--- Start of Input records ---

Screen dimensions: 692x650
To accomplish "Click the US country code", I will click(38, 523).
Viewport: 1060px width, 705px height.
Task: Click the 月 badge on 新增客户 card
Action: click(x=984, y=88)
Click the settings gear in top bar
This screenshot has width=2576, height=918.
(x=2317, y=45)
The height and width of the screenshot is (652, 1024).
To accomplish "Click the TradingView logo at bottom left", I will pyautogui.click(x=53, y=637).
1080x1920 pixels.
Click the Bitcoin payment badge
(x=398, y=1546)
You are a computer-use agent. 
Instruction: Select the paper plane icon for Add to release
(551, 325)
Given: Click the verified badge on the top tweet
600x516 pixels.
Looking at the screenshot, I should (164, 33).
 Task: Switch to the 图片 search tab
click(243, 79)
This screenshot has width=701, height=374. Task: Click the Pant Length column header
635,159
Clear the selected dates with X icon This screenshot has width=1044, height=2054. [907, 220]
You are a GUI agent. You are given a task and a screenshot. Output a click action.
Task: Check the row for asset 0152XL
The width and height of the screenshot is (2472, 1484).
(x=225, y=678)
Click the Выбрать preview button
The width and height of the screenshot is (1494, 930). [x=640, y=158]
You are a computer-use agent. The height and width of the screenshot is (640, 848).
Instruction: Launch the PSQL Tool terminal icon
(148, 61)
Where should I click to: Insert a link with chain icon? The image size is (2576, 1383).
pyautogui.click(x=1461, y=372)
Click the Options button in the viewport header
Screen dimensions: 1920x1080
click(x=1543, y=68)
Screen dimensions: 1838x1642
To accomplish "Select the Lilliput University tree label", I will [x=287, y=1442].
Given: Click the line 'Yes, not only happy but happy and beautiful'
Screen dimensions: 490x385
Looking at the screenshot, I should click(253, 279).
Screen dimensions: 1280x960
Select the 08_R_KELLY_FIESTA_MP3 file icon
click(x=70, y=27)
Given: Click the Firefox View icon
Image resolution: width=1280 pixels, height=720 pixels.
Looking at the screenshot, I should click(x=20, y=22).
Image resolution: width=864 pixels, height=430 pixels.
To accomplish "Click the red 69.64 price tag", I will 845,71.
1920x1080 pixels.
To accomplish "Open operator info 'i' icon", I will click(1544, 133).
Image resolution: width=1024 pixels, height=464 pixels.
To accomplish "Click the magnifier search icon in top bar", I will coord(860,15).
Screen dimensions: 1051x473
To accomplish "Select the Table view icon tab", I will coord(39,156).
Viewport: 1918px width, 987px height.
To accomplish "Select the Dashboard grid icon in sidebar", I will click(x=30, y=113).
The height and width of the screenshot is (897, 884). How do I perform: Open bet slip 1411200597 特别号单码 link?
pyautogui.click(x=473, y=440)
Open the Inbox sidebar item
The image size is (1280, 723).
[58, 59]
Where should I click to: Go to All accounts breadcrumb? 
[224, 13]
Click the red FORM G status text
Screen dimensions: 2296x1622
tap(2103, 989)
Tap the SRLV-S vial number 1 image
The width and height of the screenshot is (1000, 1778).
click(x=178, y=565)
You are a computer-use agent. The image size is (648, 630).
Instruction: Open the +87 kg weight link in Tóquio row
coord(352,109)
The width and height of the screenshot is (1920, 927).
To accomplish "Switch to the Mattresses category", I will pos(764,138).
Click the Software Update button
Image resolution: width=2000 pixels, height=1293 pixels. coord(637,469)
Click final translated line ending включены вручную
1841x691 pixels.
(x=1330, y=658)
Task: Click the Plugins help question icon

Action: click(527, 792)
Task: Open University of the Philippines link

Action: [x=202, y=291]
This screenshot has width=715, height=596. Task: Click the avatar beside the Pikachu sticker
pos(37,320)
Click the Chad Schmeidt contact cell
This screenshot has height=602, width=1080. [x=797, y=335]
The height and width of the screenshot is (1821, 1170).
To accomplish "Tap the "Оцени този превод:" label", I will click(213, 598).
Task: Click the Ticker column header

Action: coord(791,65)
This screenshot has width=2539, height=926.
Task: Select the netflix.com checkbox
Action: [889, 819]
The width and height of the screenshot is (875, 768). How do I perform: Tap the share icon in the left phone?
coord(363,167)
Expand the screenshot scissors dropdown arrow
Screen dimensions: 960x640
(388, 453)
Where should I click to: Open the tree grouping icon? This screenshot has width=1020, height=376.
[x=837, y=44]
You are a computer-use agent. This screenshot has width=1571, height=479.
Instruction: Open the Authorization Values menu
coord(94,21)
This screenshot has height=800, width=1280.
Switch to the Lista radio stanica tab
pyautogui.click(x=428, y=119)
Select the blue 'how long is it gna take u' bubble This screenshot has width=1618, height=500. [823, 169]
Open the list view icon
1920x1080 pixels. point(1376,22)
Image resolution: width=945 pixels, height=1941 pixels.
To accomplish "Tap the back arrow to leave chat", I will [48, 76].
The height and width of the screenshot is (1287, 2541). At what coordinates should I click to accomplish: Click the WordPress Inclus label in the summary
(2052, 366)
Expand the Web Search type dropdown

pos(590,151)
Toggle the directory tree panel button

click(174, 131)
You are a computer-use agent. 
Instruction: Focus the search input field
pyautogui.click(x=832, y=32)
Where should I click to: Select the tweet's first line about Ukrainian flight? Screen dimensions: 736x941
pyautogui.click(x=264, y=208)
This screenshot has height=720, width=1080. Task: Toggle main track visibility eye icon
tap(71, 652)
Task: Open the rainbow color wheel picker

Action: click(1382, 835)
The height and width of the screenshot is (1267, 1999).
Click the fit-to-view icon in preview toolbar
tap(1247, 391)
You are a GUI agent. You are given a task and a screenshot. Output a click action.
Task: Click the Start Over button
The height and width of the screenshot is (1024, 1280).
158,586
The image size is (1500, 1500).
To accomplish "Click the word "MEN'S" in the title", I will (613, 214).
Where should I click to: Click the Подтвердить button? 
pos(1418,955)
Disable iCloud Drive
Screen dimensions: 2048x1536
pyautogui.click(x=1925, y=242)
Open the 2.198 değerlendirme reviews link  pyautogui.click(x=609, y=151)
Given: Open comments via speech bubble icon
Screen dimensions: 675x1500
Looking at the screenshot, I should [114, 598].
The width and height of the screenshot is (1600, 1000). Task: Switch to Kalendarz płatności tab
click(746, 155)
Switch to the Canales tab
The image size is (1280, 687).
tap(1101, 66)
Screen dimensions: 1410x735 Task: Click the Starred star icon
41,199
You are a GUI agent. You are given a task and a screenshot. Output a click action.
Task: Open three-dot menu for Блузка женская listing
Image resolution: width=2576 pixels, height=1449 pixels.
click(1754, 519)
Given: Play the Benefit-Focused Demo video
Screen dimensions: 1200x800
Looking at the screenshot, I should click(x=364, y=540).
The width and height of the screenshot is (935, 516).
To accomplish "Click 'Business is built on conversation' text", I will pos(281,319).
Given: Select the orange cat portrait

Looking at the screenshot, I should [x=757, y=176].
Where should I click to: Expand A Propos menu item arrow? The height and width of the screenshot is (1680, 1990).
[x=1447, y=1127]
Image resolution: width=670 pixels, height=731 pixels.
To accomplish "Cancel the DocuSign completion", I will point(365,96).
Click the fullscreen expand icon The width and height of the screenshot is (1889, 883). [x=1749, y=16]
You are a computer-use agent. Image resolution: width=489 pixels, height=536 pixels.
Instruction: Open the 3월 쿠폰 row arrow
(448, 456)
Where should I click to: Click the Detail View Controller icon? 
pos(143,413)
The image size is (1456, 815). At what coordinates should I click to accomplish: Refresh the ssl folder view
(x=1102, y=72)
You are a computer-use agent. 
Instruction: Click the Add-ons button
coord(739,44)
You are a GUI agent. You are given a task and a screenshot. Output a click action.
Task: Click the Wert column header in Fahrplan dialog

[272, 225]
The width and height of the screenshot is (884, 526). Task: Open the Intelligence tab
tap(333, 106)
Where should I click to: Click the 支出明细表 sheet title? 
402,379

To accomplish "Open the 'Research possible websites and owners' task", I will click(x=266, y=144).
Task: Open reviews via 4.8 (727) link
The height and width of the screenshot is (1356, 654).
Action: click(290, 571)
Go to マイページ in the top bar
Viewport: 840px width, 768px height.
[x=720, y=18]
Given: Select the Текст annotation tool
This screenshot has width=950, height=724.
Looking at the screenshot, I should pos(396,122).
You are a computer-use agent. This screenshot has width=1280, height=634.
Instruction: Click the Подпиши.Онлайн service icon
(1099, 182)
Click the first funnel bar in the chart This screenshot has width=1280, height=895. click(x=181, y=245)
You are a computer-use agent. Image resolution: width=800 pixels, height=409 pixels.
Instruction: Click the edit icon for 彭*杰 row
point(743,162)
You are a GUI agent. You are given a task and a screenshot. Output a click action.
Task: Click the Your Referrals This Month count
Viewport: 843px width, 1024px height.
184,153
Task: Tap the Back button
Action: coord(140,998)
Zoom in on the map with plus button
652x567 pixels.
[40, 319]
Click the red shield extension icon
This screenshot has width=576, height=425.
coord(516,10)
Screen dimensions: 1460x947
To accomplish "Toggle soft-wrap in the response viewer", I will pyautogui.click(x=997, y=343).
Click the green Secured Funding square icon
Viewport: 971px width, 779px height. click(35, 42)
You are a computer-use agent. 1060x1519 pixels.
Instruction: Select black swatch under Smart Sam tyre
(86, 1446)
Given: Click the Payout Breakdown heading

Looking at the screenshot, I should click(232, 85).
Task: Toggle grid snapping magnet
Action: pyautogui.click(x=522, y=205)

--- End of Input records ---

-- Aim --
Please quote the lines of the listing above word for word, starting at the line containing "1080x1920 pixels." and ending at the line containing "Looking at the screenshot, I should click(x=20, y=22).", with both of those lines included.

-- Exercise answer --
1080x1920 pixels.
Click the Bitcoin payment badge
(x=398, y=1546)
You are a computer-use agent. 
Instruction: Select the paper plane icon for Add to release
(551, 325)
Given: Click the verified badge on the top tweet
600x516 pixels.
Looking at the screenshot, I should (164, 33).
 Task: Switch to the 图片 search tab
click(243, 79)
This screenshot has width=701, height=374. Task: Click the Pant Length column header
635,159
Clear the selected dates with X icon This screenshot has width=1044, height=2054. [907, 220]
You are a GUI agent. You are given a task and a screenshot. Output a click action.
Task: Check the row for asset 0152XL
The width and height of the screenshot is (2472, 1484).
(x=225, y=678)
Click the Выбрать preview button
The width and height of the screenshot is (1494, 930). [x=640, y=158]
You are a computer-use agent. The height and width of the screenshot is (640, 848).
Instruction: Launch the PSQL Tool terminal icon
(148, 61)
Where should I click to: Insert a link with chain icon? The image size is (2576, 1383).
pyautogui.click(x=1461, y=372)
Click the Options button in the viewport header
Screen dimensions: 1920x1080
click(x=1543, y=68)
Screen dimensions: 1838x1642
To accomplish "Select the Lilliput University tree label", I will [x=287, y=1442].
Given: Click the line 'Yes, not only happy but happy and beautiful'
Screen dimensions: 490x385
Looking at the screenshot, I should click(253, 279).
Screen dimensions: 1280x960
Select the 08_R_KELLY_FIESTA_MP3 file icon
click(x=70, y=27)
Given: Click the Firefox View icon
Image resolution: width=1280 pixels, height=720 pixels.
Looking at the screenshot, I should click(x=20, y=22).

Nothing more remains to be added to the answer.